La prima vittoria di Lewis Hamilton con la Ferrari sul circuito di Barcellona va ben oltre il semplice verdetto della pista.
Per il sette volte Campione del Mondo questo successo rappresenta una profonda liberazione personale, arrivata dopo un primo anno complicato a Maranello e un inizio di campionato che aveva inevitabilmente sollevato interrogativi sulla sua capacità di esprimersi ancora ai massimi livelli.
Il nuovo ciclo regolamentare ha rimescolato le carte in tavola e il britannico è stato abile a sfruttare lo scenario per ritrovare la velocità necessaria a inserirsi nella lotta iridata.
Attualmente Hamilton occupa la seconda posizione nel Mondiale Piloti, staccato di 41 lunghezze dal leader Andrea Kimi Antonelli, ma la vera svolta per il pilota della Rossa trascende i numeri della graduatoria.
"Tutte le vittorie sono speciali a modo loro", ha spiegato il numero 44 ai media. "Ci sono percorsi diversi dietro ciascuna di esse. Quella di Silverstone nel 2024 fu, a suo modo, un momento monumentale per me, perché arrivò in una fase in cui forse pensavo che non sarei mai più riuscito a vincere. Dopo un anno come quello passato, ci sono stati sicuramente momenti in cui mi sono detto che forse è vero che quando arrivi a un certo punto perdi il controllo".

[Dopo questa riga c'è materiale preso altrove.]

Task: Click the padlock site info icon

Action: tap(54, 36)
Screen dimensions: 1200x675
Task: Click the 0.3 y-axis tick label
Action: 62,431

La risposta della pista ha però spazzato via ogni incertezza, diventando il fulcro del suo attuale ragionamento. "Ma ho dovuto dimostrare che non è così. Ce l’hai sempre dentro e serve solo lavoro. Serve perseveranza, quella convinzione costante in te stesso per riuscire a entrare dentro di te, mantenerti vivo, mantenerti in forma", ha sottolineato, prima di chiudere con una considerazione che fotografa bene la sua condizione attuale, spegnendo ogni discussione legata all’anagrafe: "Mi sento benissimo fisicamente. Corro contro ragazzi di 19 anni che stanno facendo cose incredibili, ma io mi sento alla grande".